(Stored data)
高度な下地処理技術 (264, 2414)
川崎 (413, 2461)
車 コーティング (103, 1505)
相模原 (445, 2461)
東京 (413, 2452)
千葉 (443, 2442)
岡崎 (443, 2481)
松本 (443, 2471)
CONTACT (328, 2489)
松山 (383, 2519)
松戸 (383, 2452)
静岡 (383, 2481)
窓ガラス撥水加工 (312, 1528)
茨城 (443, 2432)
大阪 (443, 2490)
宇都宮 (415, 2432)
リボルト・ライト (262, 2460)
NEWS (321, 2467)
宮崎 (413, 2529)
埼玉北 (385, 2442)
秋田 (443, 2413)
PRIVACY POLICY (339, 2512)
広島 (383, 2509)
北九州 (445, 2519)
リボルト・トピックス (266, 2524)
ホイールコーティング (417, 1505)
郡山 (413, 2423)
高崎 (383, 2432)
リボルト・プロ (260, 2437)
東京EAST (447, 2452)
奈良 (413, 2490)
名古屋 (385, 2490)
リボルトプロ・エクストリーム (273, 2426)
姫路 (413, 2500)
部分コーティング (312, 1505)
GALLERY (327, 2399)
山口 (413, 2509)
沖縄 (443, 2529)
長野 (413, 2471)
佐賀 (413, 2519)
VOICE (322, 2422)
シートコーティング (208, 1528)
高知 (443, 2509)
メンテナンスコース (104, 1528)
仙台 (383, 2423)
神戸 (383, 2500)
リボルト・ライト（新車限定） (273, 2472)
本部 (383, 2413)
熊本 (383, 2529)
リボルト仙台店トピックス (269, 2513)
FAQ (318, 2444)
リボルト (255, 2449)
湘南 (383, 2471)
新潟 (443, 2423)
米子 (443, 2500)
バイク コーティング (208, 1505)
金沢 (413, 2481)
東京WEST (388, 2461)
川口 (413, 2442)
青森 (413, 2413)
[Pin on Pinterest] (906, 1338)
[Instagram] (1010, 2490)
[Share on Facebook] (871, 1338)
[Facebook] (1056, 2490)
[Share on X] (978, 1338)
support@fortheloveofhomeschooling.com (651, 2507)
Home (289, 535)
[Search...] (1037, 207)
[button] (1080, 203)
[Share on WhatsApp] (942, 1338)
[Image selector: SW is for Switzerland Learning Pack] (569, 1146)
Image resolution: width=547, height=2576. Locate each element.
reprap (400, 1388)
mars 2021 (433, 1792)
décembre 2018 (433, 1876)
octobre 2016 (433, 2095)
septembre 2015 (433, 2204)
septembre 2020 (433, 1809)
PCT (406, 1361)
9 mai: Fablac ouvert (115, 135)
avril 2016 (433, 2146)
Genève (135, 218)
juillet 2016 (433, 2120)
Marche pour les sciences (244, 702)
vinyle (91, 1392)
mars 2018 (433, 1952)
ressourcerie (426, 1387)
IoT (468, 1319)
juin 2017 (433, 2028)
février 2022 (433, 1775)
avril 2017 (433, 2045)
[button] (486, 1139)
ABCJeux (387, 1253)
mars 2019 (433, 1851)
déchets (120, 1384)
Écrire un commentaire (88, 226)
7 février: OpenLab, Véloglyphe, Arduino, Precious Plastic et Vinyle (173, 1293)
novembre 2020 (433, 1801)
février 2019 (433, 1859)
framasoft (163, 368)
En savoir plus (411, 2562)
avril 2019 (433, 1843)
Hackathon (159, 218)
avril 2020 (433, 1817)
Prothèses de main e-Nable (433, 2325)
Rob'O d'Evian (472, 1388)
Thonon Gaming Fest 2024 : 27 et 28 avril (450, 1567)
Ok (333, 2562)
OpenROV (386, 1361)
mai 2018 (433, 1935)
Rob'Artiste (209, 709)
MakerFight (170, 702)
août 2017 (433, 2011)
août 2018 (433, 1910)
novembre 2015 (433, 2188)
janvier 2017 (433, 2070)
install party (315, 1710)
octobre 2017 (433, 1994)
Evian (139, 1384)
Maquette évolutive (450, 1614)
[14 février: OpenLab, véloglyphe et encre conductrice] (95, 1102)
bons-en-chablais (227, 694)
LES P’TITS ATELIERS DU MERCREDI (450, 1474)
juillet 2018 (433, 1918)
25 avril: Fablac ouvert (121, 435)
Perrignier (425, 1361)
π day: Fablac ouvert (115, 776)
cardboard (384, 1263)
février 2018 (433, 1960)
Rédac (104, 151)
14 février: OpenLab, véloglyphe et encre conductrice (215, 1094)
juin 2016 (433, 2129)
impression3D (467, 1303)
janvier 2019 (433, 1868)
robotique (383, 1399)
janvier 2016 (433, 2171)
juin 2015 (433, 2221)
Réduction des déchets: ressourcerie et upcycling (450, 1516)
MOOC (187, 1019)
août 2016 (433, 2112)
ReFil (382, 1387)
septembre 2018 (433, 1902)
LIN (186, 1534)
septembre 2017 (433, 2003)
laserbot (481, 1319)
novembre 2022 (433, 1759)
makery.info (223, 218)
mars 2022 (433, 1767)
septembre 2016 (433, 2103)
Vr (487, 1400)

▶ _Exercise requirements_:
The full set of records above is to be printed exactly as it appears.

▶ _Answer to the exercise_:
高度な下地処理技術 (264, 2414)
川崎 (413, 2461)
車 コーティング (103, 1505)
相模原 (445, 2461)
東京 (413, 2452)
千葉 (443, 2442)
岡崎 (443, 2481)
松本 (443, 2471)
CONTACT (328, 2489)
松山 (383, 2519)
松戸 (383, 2452)
静岡 (383, 2481)
窓ガラス撥水加工 (312, 1528)
茨城 (443, 2432)
大阪 (443, 2490)
宇都宮 (415, 2432)
リボルト・ライト (262, 2460)
NEWS (321, 2467)
宮崎 (413, 2529)
埼玉北 (385, 2442)
秋田 (443, 2413)
PRIVACY POLICY (339, 2512)
広島 (383, 2509)
北九州 (445, 2519)
リボルト・トピックス (266, 2524)
ホイールコーティング (417, 1505)
郡山 (413, 2423)
高崎 (383, 2432)
リボルト・プロ (260, 2437)
東京EAST (447, 2452)
奈良 (413, 2490)
名古屋 (385, 2490)
リボルトプロ・エクストリーム (273, 2426)
姫路 (413, 2500)
部分コーティング (312, 1505)
GALLERY (327, 2399)
山口 (413, 2509)
沖縄 (443, 2529)
長野 (413, 2471)
佐賀 (413, 2519)
VOICE (322, 2422)
シートコーティング (208, 1528)
高知 (443, 2509)
メンテナンスコース (104, 1528)
仙台 (383, 2423)
神戸 (383, 2500)
リボルト・ライト（新車限定） (273, 2472)
本部 (383, 2413)
熊本 (383, 2529)
リボルト仙台店トピックス (269, 2513)
FAQ (318, 2444)
リボルト (255, 2449)
湘南 (383, 2471)
新潟 (443, 2423)
米子 (443, 2500)
バイク コーティング (208, 1505)
金沢 (413, 2481)
東京WEST (388, 2461)
川口 (413, 2442)
青森 (413, 2413)
[Pin on Pinterest] (906, 1338)
[Instagram] (1010, 2490)
[Share on Facebook] (871, 1338)
[Facebook] (1056, 2490)
[Share on X] (978, 1338)
support@fortheloveofhomeschooling.com (651, 2507)
Home (289, 535)
[Search...] (1037, 207)
[button] (1080, 203)
[Share on WhatsApp] (942, 1338)
[Image selector: SW is for Switzerland Learning Pack] (569, 1146)
Image resolution: width=547, height=2576. Locate each element.
reprap (400, 1388)
mars 2021 (433, 1792)
décembre 2018 (433, 1876)
octobre 2016 (433, 2095)
septembre 2015 (433, 2204)
septembre 2020 (433, 1809)
PCT (406, 1361)
9 mai: Fablac ouvert (115, 135)
avril 2016 (433, 2146)
Genève (135, 218)
juillet 2016 (433, 2120)
Marche pour les sciences (244, 702)
vinyle (91, 1392)
mars 2018 (433, 1952)
ressourcerie (426, 1387)
IoT (468, 1319)
juin 2017 (433, 2028)
février 2022 (433, 1775)
avril 2017 (433, 2045)
[button] (486, 1139)
ABCJeux (387, 1253)
mars 2019 (433, 1851)
déchets (120, 1384)
Écrire un commentaire (88, 226)
7 février: OpenLab, Véloglyphe, Arduino, Precious Plastic et Vinyle (173, 1293)
novembre 2020 (433, 1801)
février 2019 (433, 1859)
framasoft (163, 368)
En savoir plus (411, 2562)
avril 2019 (433, 1843)
Hackathon (159, 218)
avril 2020 (433, 1817)
Prothèses de main e-Nable (433, 2325)
Rob'O d'Evian (472, 1388)
Thonon Gaming Fest 2024 : 27 et 28 avril (450, 1567)
Ok (333, 2562)
OpenROV (386, 1361)
mai 2018 (433, 1935)
Rob'Artiste (209, 709)
MakerFight (170, 702)
août 2017 (433, 2011)
août 2018 (433, 1910)
novembre 2015 (433, 2188)
janvier 2017 (433, 2070)
install party (315, 1710)
octobre 2017 (433, 1994)
Evian (139, 1384)
Maquette évolutive (450, 1614)
[14 février: OpenLab, véloglyphe et encre conductrice] (95, 1102)
bons-en-chablais (227, 694)
LES P’TITS ATELIERS DU MERCREDI (450, 1474)
juillet 2018 (433, 1918)
25 avril: Fablac ouvert (121, 435)
Perrignier (425, 1361)
π day: Fablac ouvert (115, 776)
cardboard (384, 1263)
février 2018 (433, 1960)
Rédac (104, 151)
14 février: OpenLab, véloglyphe et encre conductrice (215, 1094)
juin 2016 (433, 2129)
impression3D (467, 1303)
janvier 2019 (433, 1868)
robotique (383, 1399)
janvier 2016 (433, 2171)
juin 2015 (433, 2221)
Réduction des déchets: ressourcerie et upcycling (450, 1516)
MOOC (187, 1019)
août 2016 (433, 2112)
ReFil (382, 1387)
septembre 2018 (433, 1902)
LIN (186, 1534)
septembre 2017 (433, 2003)
laserbot (481, 1319)
novembre 2022 (433, 1759)
makery.info (223, 218)
mars 2022 (433, 1767)
septembre 2016 (433, 2103)
Vr (487, 1400)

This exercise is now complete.